The advocacy group added that the continuous prosecution against Nur Sajat based on her gender identity is a violation of Article 8, which safeguards persons from gender-based discrimination.

“While the state attempts to view gender through a binary lens, gender is a multilayered and umbrella term which includes gender identity, gender expression and gender stereotypes,” it said.

Underlying the state persecution against Nur Sajat is the criminalisation and non-recognition of trans, intersex and non-binary persons, said the group, with this raising serious questions regarding Muslim trans, intersex and non-binary persons’ freedom of religion in Malaysia.

“It appears as if the state only allows LGBTQ persons to exist if they fall into the state’s definition of a Muslim person, and requires non-gender conforming individuals to ‘change’, ‘supress’ or ‘rehabilitate’ themselves, all of which have been rejected by international medical and human rights bodies due to its harmful effects on the well-being of LGBTQ people,” it said.

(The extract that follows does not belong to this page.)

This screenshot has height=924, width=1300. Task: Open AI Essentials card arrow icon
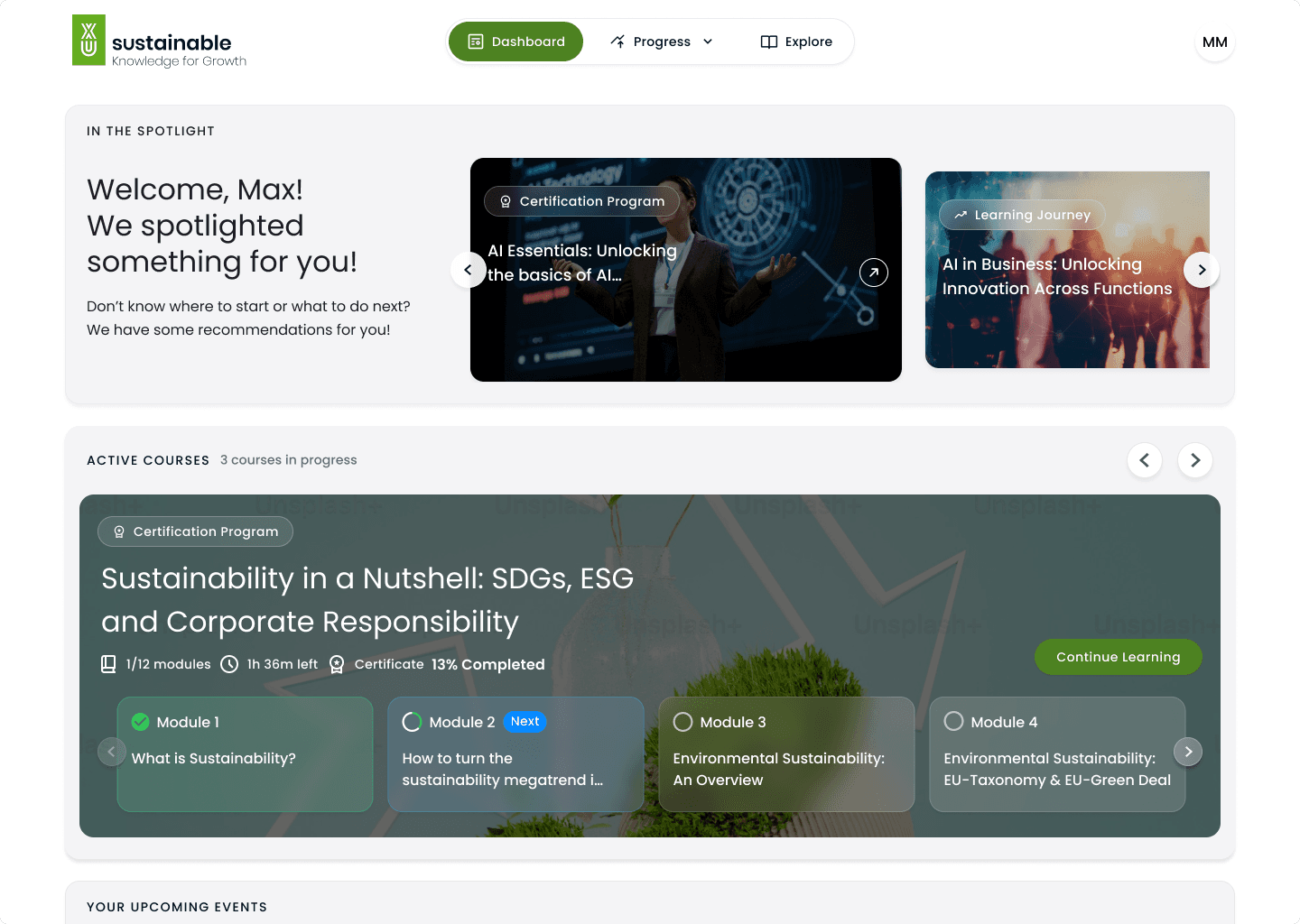click(874, 273)
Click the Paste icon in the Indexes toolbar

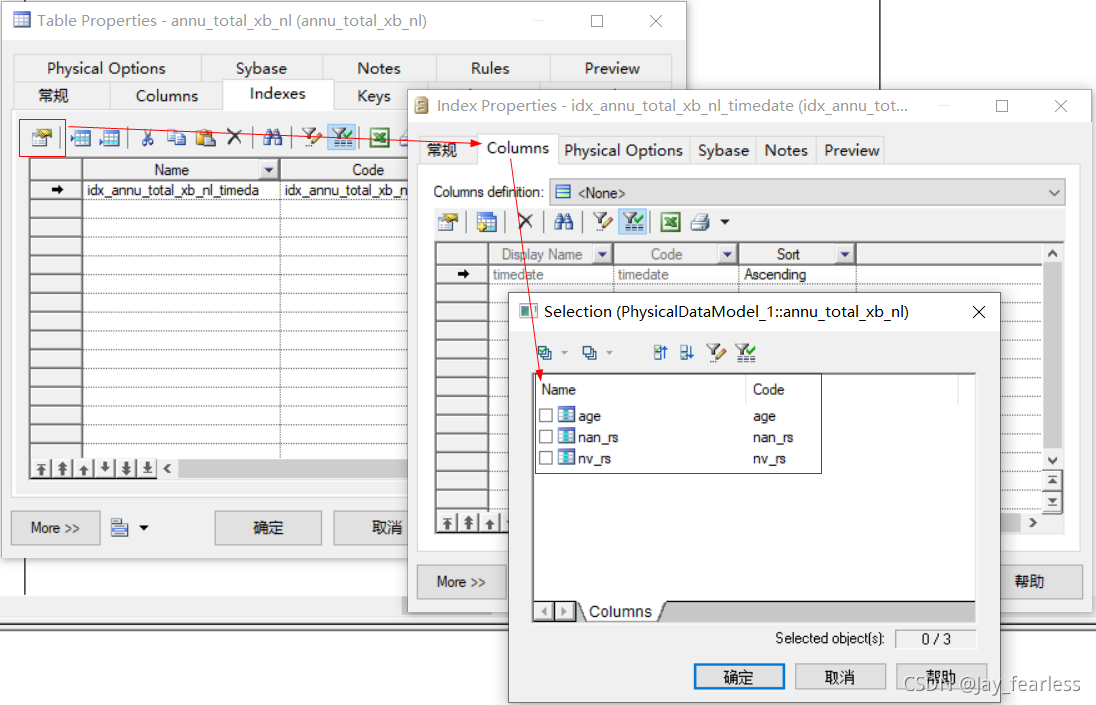(204, 137)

Earlier this week, Jais said it had deployed about 122 personnel and enforcement officers to find and arrest Nur Sajat, following her failure to attend a Shariah High Court proceeding last Tuesday in relation to a case three years ago.

The charge against Nur Sajat was made in accordance with Section 10 (a) of the Shariah Crimes (State of Selangor) Enactment 1995 which provides for a sentence not exceeding RM5,000 or imprisonment not exceeding three years or both, if convicted.

Section 10 refers to the Shariah offence of insulting Islam or causing Islam to be insulted either by mocking or blaspheming the faith and its associated practices and rituals either in a written, pictorial or photographic form.

Nur Sajat has been the subject of intense scrutiny by authorities and some members of the public over her gender identity.